Kosten für Schulbuchausleihe im Saarland enorm gestiegen
Bücher ausleihen statt sie selbst zu kaufen und dabei Geld sparen: Die Schulbuchausleihe soll Eltern finanziell entlasten. Doch die Kosten für die geliehenen Bücher sind in den vergangenen Jahren an weiterführenden Schulen im Saarland enorm gestiegen - zum Teil um bis zu 50 Prozent. GEW und die Landeselternvertretung beobachten diese Entwicklung mit Sorge. Scharfe Kritik an der Bildungsministerin kommt von der CDU.
Das nächste Schuljahr im Saarland wirft bereits seine Schatten voraus. Und damit laufen auch die Vorbereitungen für die alljährliche Schulbuchausleihe auf Hochtouren, die entsprechenden Schreiben mit den anstehenden Kosten wurden an die Eltern versandt. Durch die Teilnahme an der entgeltlichen Schulbuch- und Medienausleihe sollen die Eltern finanziell entlastet werden.
Eine Abfrage des SR an die Landkreise als Schulträger zeigt nun: Die Kosten für die Schulbuchausleihe an weiterführenden Schulen sind in den vergangenen Jahren enorm gestiegen.
Beispiel Gymnasium am Stadtgarten in Saarlouis: Hier betrug die Leihgebühr für das Schuljahr 20/21 noch 120 Euro. Für das kommende Jahr müssen Eltern nun 180 Euro bezahlen – ein Anstieg um 50 Prozent. Auch an der Saarlouiser Gemeinschaftsschule "In den Fliesen" ist ein Anstieg von 50 Prozent zu verzeichnen.
Kostensteigerung kein Einzelfall
Ein Einzelfall ist das nicht: Am Otto-Hahn-Gymnasium in Saarbrücken stiegen die Kosten von 120 Euro (Schuljahr 20/21) auf 175 Euro. Auch an der Gemeinschaftsschule Herrmann Neuberger in Völklingen ist der Anstieg mit 55 Euro in den vergangenen fünf Jahren sehr hoch. Die SR-Auswertung der von den Landkreisen übermittelten Zahlen aller Schulen zeigt: Eine Erhöhung der Kosten um 35 bis 45 Euro ist eher die Regel als die Ausnahme.
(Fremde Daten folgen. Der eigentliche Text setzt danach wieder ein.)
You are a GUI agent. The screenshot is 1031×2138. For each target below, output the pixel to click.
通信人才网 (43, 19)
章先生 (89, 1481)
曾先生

Das saarländische Bildungsministerium erklärte auf SR-Anfrage, die Kostensteigerung komme vor allem durch die Inflation und die zunehmende Beschaffung von ergänzenden Unterrichtsmaterialien und Arbeitsheften zustande. Der Regionalverband ergänzt: „Die gestiegenen Kosten über die Jahre hinweg betrachtet resultieren aus den allgemein gestiegenen Kosten für die gedruckten Werke selbst sowie gestiegene Lizenzkosten“, teilte ein Sprecher mit.
Die Hälfte der Bücher in digitaler Form
Aber wieso spielen in Zeiten von digitalen Büchern, die inzwischen häufig eingesetzt werden, die Druckkosten noch immer eine so große Rolle? Immerhin werden laut Bildungsministerium im Durchschnitt etwa 50 Prozent aller Bücher an den weiterführenden Schulen im Saarland als digitale Bücher beschafft.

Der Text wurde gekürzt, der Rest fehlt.